Verify the certificate.p12 contains a certificate and key with this command:

openssl pkcs12 -info -in certif.p12

Finally, create a .pdf with command:

pyhanko sign addsig --field Sig1 pkcs12 input.pdf output_signed.pdf certif.p12

pyhanko sign addsig --field 1/70,400,390,350/Sig1 --style-name default pkcs12 input.pdf output_signed.pdf certif.p12

I could probably do more fussing with the signature appearance, but it took a fair amount of effort and this was before Liam bailed me out – thank you! Hopefully others find this as helpful as I do.

** Update 11-26-2025 **
Today I was signing a document that another user had already digitally signed. No sweat, pyHanko seems to handle this situation with the following example that I used:

pyhanko sign addsig --field 1/90,215,360,185/Sig1 --style-name default --no-strict-syntax pkcs12 input.pdf output_signed.pdf certif.p12

** Update 12-4-2025 **
Today I signed a couple letter documents. The following pyHanko command worked for me once I navigated to the Archive folder on the Desktop, where I had the other files discussed above.

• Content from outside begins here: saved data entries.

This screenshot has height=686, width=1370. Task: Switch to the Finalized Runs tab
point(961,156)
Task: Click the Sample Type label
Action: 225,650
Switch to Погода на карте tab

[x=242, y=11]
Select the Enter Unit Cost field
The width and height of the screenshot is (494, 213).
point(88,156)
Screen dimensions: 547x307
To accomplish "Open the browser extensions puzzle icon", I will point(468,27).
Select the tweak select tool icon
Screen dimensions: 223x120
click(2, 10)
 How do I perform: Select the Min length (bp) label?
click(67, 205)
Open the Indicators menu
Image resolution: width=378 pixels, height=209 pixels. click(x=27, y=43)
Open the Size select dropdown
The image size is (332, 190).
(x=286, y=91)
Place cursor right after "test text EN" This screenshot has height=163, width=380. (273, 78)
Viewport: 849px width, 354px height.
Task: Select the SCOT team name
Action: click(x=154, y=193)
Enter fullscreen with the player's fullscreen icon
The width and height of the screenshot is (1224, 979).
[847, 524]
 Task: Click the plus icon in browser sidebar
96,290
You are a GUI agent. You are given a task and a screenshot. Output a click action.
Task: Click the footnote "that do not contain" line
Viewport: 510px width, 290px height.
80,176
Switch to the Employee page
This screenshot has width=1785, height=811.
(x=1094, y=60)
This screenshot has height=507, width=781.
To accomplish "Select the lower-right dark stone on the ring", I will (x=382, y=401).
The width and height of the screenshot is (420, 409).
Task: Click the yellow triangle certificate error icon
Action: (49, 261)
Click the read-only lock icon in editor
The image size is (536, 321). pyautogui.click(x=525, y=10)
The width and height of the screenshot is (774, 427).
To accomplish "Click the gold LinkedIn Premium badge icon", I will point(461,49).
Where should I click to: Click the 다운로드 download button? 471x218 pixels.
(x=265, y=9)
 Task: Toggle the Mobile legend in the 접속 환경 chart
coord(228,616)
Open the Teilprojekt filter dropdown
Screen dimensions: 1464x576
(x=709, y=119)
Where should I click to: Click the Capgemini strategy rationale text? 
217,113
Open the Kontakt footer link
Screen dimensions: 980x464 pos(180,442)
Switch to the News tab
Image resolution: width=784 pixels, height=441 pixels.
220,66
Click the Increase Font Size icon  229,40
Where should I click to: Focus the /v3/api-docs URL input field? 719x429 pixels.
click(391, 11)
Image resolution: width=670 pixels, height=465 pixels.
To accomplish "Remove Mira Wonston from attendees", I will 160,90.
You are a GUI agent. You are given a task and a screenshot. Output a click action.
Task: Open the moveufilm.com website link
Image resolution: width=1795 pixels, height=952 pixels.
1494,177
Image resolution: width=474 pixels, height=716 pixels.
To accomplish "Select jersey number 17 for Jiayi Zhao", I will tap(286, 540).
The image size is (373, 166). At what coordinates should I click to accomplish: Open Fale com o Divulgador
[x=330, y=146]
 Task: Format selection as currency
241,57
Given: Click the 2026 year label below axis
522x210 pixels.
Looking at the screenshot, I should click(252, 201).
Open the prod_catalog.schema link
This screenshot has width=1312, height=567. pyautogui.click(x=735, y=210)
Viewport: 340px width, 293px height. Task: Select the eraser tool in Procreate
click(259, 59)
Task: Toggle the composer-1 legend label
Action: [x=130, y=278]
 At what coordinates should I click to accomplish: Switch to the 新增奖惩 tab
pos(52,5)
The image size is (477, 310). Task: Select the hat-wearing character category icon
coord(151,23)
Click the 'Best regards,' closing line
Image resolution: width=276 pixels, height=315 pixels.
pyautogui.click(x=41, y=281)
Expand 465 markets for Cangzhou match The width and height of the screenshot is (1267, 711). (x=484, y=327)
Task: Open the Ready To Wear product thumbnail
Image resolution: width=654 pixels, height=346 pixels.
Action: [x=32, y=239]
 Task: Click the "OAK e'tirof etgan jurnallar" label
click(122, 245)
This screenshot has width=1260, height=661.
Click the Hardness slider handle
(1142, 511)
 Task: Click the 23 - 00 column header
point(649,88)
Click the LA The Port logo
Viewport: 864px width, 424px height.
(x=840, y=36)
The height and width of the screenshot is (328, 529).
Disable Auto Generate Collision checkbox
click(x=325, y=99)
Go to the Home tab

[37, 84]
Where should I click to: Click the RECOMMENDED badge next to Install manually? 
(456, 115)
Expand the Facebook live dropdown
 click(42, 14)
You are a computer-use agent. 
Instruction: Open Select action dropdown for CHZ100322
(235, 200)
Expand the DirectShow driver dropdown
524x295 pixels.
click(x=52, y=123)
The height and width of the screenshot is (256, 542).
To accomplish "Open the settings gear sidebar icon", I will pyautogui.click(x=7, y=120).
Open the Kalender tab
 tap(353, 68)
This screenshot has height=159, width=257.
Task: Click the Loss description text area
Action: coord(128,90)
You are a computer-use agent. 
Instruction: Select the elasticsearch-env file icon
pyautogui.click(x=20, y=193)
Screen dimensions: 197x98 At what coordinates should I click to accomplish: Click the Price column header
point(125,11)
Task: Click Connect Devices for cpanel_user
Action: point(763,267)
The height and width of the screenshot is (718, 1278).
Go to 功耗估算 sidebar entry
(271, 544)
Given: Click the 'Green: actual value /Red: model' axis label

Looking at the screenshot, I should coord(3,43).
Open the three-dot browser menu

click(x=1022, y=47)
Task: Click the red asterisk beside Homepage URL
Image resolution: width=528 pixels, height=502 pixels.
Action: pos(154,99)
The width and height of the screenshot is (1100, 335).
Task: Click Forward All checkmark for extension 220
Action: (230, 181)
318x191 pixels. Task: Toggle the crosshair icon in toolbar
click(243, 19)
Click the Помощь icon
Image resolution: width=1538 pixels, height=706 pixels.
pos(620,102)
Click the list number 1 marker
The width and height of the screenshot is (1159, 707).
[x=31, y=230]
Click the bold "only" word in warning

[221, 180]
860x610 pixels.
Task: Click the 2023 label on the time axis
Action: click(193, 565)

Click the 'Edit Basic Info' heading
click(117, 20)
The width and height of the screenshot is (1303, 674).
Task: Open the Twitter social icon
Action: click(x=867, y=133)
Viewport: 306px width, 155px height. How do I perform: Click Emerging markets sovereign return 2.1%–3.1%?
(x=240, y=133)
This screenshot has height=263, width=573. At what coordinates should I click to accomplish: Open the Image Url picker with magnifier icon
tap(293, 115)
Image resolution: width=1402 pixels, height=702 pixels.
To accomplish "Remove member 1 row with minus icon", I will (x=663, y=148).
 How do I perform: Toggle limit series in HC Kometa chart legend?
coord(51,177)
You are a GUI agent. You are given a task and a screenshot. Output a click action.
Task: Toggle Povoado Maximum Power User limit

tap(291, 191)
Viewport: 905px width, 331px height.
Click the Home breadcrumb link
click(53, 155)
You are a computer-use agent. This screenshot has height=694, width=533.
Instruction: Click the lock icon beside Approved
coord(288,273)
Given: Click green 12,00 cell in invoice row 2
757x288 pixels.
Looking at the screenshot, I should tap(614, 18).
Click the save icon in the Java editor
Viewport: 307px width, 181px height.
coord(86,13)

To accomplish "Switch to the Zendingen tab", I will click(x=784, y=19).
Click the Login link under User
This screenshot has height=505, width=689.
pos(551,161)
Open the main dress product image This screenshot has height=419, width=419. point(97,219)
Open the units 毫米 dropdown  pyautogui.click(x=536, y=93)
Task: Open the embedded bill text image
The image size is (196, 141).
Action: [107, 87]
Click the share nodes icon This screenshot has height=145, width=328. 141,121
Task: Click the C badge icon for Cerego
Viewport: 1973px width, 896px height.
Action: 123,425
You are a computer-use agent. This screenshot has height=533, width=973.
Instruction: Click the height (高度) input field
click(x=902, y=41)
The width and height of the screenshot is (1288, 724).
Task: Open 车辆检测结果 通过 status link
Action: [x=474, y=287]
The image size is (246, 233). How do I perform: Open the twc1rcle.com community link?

pyhanko sign addsig --field 1/70,275,370,225/Sig1 --style-name default --no-strict-syntax pkcs12 input.pdf output_signed.pdf certif.p12

** Update 12-30-2025 **
To stamp the fourth page of a .pdf, replace “field 1” (above), with “field 4” as shown below:

pyhanko sign addsig --field 4/140,150,410,120/Sig1 --style-name default --no-strict-syntax pkcs12 input.pdf output_signed.pdf certif.p12

BatteryOptimizer_for_Mac and Intel MacBook Pro

My iPhone 15 Pro Max caps charging at 80% thanks to Apple’s built-in iOS feature; however, the same built-in feature doesn’t appear for a macOS Intel MacBook Pro machine and we have a fleet of these. BatteryOptimizer_for_Mac to the rescue! I installed it on my macbookpro11,5 this afternoon and will let it run for a few weeks to see how it performs. Installation is simple with a single Terminal command (and some fussing in System Settings):

curl -s https://raw.githubusercontent.com/js4jiang5/BatteryOptimizer_for_Mac/main/setup.sh | bash

While there are many other open source options out there including some commercial options, they appear more focused on Apple-silicon based MacBooks.

** Update 7-4-2025 **

Using the command:

battery status

Produces:

07/03/25-15:11:01 - Battery at 78.8%, 12.083V, 27.3°C, no charging
07/03/25-15:11:01 - Battery health 109.3%, Cycle 103
07/03/25-15:11:01 - Your battery is currently being maintained at 80% with sailing to 75%
07/03/25-15:11:01 - You haven't scheduled calibration yet

As you can see, the battery is now hovering just below 80%. This utility appears to work and well at that.